Saturday, December 29, 2012

SEC Charges Advisory Firms and Portfolio Managers for Roles in Collapse of Midwest-Based Closed-End Mutual Fund

United States Securities and Exchange Commission

The SEC charged two investment advisory firms and two portfolio managers responsible for managing a Midwest-based closed-end mutual fund for their roles in the failure to adequately inform investors about the fund’s risky derivative strategies that contributed to its collapse during the financial crisis.

An SEC investigation found that the Fiduciary/Claymore Dynamic Equity Fund (HCE) attempted two strategies to enhance returns — writing out-of-the money put options and shorting variance swaps.
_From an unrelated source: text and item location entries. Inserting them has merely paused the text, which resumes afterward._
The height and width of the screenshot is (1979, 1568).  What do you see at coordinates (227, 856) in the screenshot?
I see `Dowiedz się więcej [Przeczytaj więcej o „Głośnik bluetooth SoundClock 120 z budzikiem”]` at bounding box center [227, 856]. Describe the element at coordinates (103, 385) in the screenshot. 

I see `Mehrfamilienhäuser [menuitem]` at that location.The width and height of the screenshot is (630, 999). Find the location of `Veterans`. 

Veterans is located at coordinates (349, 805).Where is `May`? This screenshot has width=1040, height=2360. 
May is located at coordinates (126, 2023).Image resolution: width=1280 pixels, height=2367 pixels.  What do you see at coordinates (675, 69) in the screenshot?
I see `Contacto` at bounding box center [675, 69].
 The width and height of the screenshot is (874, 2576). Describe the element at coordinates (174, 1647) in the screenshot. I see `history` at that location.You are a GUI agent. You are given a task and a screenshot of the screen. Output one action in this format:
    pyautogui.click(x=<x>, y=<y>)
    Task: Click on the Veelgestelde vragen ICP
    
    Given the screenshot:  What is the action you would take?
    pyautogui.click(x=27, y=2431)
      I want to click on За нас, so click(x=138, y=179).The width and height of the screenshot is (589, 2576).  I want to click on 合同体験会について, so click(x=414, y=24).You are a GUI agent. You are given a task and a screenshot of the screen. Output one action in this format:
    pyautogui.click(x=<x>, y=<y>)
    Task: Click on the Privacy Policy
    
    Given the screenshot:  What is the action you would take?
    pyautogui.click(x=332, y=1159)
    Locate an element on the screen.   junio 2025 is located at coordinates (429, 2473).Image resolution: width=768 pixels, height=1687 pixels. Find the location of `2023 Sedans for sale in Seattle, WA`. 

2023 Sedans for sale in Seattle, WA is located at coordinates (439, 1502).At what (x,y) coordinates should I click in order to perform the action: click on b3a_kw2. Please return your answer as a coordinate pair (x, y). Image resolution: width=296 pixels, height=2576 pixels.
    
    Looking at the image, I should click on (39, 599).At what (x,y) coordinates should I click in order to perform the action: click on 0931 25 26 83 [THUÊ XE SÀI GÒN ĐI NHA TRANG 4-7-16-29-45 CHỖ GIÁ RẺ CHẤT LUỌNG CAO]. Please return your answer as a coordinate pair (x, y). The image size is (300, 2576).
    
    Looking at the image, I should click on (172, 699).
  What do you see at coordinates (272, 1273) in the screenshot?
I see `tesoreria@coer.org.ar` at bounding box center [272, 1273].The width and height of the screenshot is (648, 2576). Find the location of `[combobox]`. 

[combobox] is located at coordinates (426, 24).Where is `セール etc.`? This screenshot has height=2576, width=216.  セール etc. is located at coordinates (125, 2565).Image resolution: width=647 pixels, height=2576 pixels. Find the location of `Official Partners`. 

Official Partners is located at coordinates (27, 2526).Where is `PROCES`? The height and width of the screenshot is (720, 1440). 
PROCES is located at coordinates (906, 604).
This exposed HCE to additional undisclosed risks and caused the fund to lose more than $45 million in September and October 2008, which was approximately 45 percent of its net assets. The fund liquidated in 2009.

Fund adviser and administrator Claymore Advisors LLC, which is located in Lisle, Ill., and the sub-adviser responsible for managing HCE’s portfolio, St. Louis-based Fiduciary Asset Management LLC (FAMCO), agreed to settle the SEC’s charges. Claymore has established a plan to distribute up to $45 million to fully compensate investors for losses related to the problematic trading. FAMCO agreed to pay an additional $2 million in disgorgement and penalties. The SEC’s case continues against former FAMCO co-portfolio managers who allegedly made misleading statements in HCE’s periodic reports about the two strategies’ contribution to HCE’s performance and about HCE’s exposure to downside risk.

“When discussing fund performance and risks, fund advisers must candidly and accurately portray how the fund is being managed. The disclosures in this case fell short of the mark,” said Robert J. Burson, Senior Associate Regional Director of the SEC’s Chicago office.